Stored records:
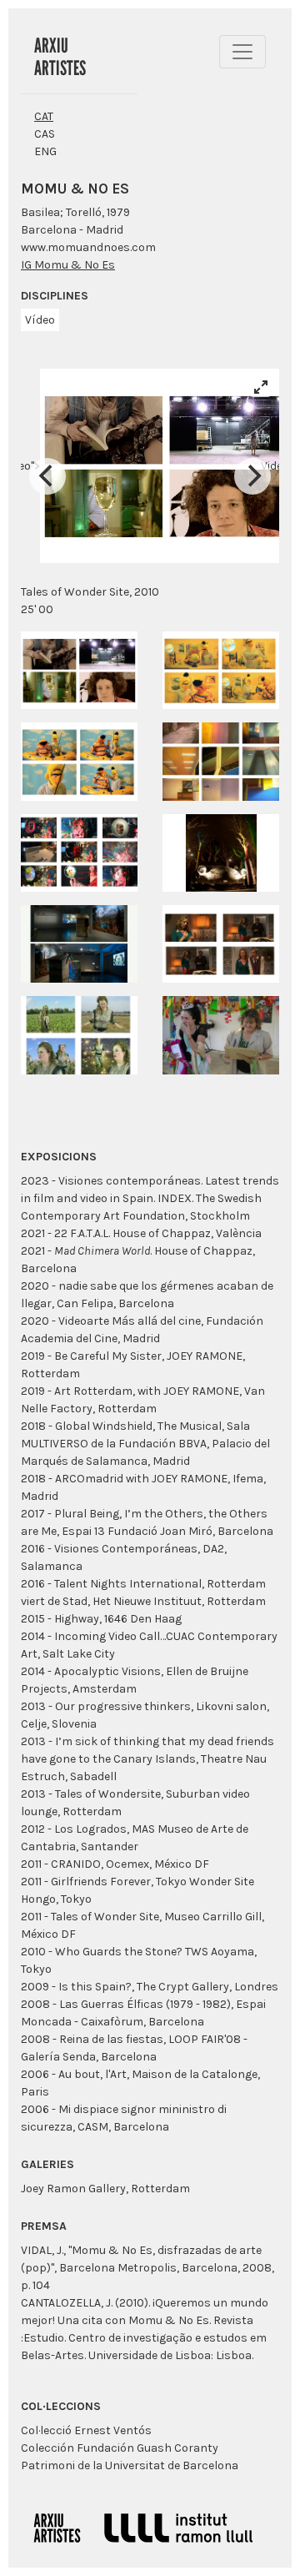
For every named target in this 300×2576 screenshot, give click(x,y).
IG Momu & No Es (68, 265)
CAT (43, 116)
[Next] (252, 476)
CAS (44, 134)
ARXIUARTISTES (60, 56)
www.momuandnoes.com (88, 247)
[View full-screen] (261, 387)
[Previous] (47, 476)
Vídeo (40, 320)
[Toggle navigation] (242, 51)
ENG (45, 151)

**About this task**
The records shown above are to be repeated exactly, with the pictures left out.

**Result of this exercise**
For every named target in this 300×2576 screenshot, give click(x,y).
IG Momu & No Es (68, 265)
CAT (43, 116)
[Next] (252, 476)
CAS (44, 134)
ARXIUARTISTES (60, 56)
www.momuandnoes.com (88, 247)
[View full-screen] (261, 387)
[Previous] (47, 476)
Vídeo (40, 320)
[Toggle navigation] (242, 51)
ENG (45, 151)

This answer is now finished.